▶ Passage:
I. Constitutional Freedom of Expression and the Duty to Tolerate Criticism
A. Protected Expression and the Public Figure Doctrine
Article 26 of the Constitution of Turkey enshrines “the freedom of expression and dissemination of thought.” In determining the theoretical limits of this right, it appears that the Constitutional Court of Turkey (CCT) largely follows the jurisprudence of the European Court of Human Rights (ECtHR) regarding article 10 of the European Convention on Human Rights. In light of the ECtHR’s case law, the CCT has developed its doctrine of a “hierarchy” of protected expression that determines the scope of allowable interference with freedom of expression, taking into account the qualities of the “person who was the target of the expression and the content of the expression.” Echoing the ECtHR’s jurisprudence, political expression is afforded the widest protection, followed by artistic and academic expression, and finally commercial expression, which is protected to a relatively lesser extent.
In the context of interference with freedom of expression for the protection of the reputation and rights of the person at which an expression is aimed, the content of the expression and the social role of the person targeted become significant. The CCT has developed a “public figure” doctrine in its case law, according to which expressions targeting persons who have become public figures, regarding whom society has a right to know about certain aspects of their lives due to the public duties they perform, enjoy a higher degree of protection than expressions targeting private citizens. While the paradigmatic example of a public figure is the politician, the CCT has found that journalists, to an extent relative to their fame, can be considered as public figures and thus must tolerate more severe criticism than private citizens.
B. Hate Speech Relief
While public figures have a duty to tolerate more severe criticism, the scope of that duty appears to be relative to the contribution that the expression in question makes to a debate related to the public interest. For instance, it appears that in light of the recently developing jurisprudence of the CCT, an expression that includes hate speech may not be considered protectable criticism under article 26 of the Constitution.
Although there are no explicit references to hate speech in the Constitution of Turkey, the CCT has found that the state has a positive obligation to provide relief against expression that includes hate speech. This obligation does not necessarily require ensuring criminal prosecution of the person making the expression, but can be satisfied also by ensuring the availability of civil law processes under which persons targeted by hate speech may seek relief. The CTT has found that hate speech must be directed to a particular individual or group, and the “hate” motive must be related to the target’s membership in a particular category or to a characteristic attributable to the target. Accordingly, the Court has found that expressions that incite hate against persons based on their racial background, religious beliefs, skin color, ethnic background, gender, sexual identity, sexual orientation, disability, political orientation, age, or status of refugee, immigrant, foreigner, or membership of other disadvantaged groups is actionable.

▶ What needs to be done:
Write out the passage on free expression in Turkey word for word. Begin at the words that contain "In the context" and stop after "than private citizens.". The lines that follow come from a different source than the passage.

▶ Supplied material:
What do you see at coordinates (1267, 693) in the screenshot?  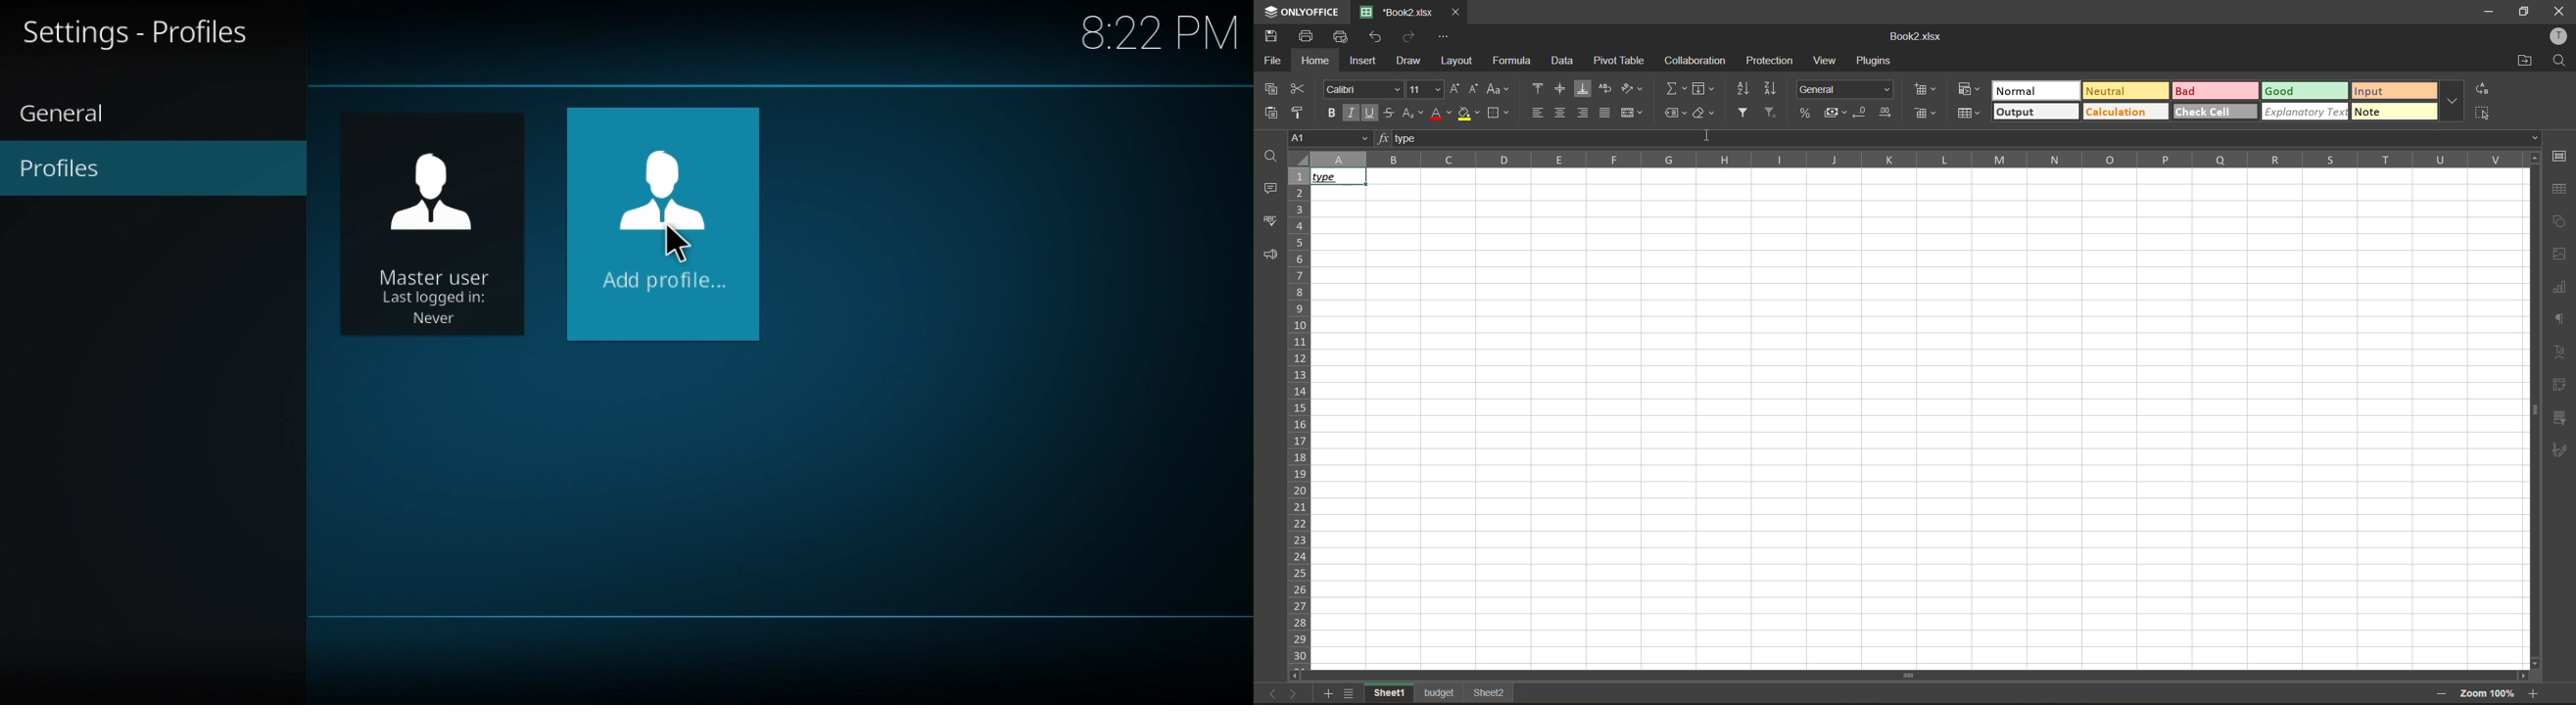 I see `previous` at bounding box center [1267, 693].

▶ Full output:
In the context of interference with freedom of expression for the protection of the reputation and rights of the person at which an expression is aimed, the content of the expression and the social role of the person targeted become significant. The CCT has developed a “public figure” doctrine in its case law, according to which expressions targeting persons who have become public figures, regarding whom society has a right to know about certain aspects of their lives due to the public duties they perform, enjoy a higher degree of protection than expressions targeting private citizens. While the paradigmatic example of a public figure is the politician, the CCT has found that journalists, to an extent relative to their fame, can be considered as public figures and thus must tolerate more severe criticism than private citizens.